In this weeks blog post we will have a look at how easy it is to combine FileTables and FullText Search. Last week we had a look at some of the basics of the new FileTable feature – if you missed out on last week blog post, you can read it here – FileTable Part 1.
To get the full effect of this powerful combination, it is highly recommended that you install “Microsoft Office 2010 Filter packs”. to check if you have that installed take a look at your installed programs and look after something like this:
if not, you can download and install it from here – Microsoft Filter Pack 2.0. By installing this feature Full Text Search will now have the ability to index the content of Microsoft Word and many other file types. To se a complete list of the file types supported in your setup, run the following query:
select * from sys.fulltext_document_types
After installing the Microsoft filter pack, you should have support for more than 150 document_types.
Ok, let’s get started with the proper demo stuff, I’ll be using the same table structure as I did in Part 1 of this series. I am not going to post the code once again, so you’ll have to go back to Part 1 and get it from there. I start out with an empty table and an empty FileTable folder. Before I do anything else I’ll create a text document with the following text in it: “AGF please buy back Morten Duncan Rasmussen” – I save the document and name it Duncan.txt.

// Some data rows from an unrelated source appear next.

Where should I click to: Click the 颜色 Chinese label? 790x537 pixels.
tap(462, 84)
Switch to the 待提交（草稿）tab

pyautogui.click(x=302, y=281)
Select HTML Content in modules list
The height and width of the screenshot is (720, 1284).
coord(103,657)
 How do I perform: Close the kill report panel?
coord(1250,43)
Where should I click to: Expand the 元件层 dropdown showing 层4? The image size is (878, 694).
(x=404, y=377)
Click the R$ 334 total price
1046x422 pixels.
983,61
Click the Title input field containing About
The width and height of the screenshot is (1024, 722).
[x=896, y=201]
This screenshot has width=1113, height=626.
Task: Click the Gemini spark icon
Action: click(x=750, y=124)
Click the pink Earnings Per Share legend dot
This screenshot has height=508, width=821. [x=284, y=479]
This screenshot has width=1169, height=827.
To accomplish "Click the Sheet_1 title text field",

First of all, we need a FullText catalog, I ‘ll create that like this:
CREATE FULLTEXT CATALOG MyFullTextCatalog AS DEFAULT GO
Next step is to create a FullText Index on the FileTable table that we have, the interesting column is the file_stream column, this is where the content of the document is stored. As with any other FullText Index we need a Unique key index to build the index with, this is where a quick lookup in the sys.indexes is handy.
Another thing that you might notice is that I use language 1030, this is the code for Danish word breaker. Change tracking is set to auto and I’m using the system stop list. This is not a detailed FullText blog post, so I’ll not go into further details with that right now.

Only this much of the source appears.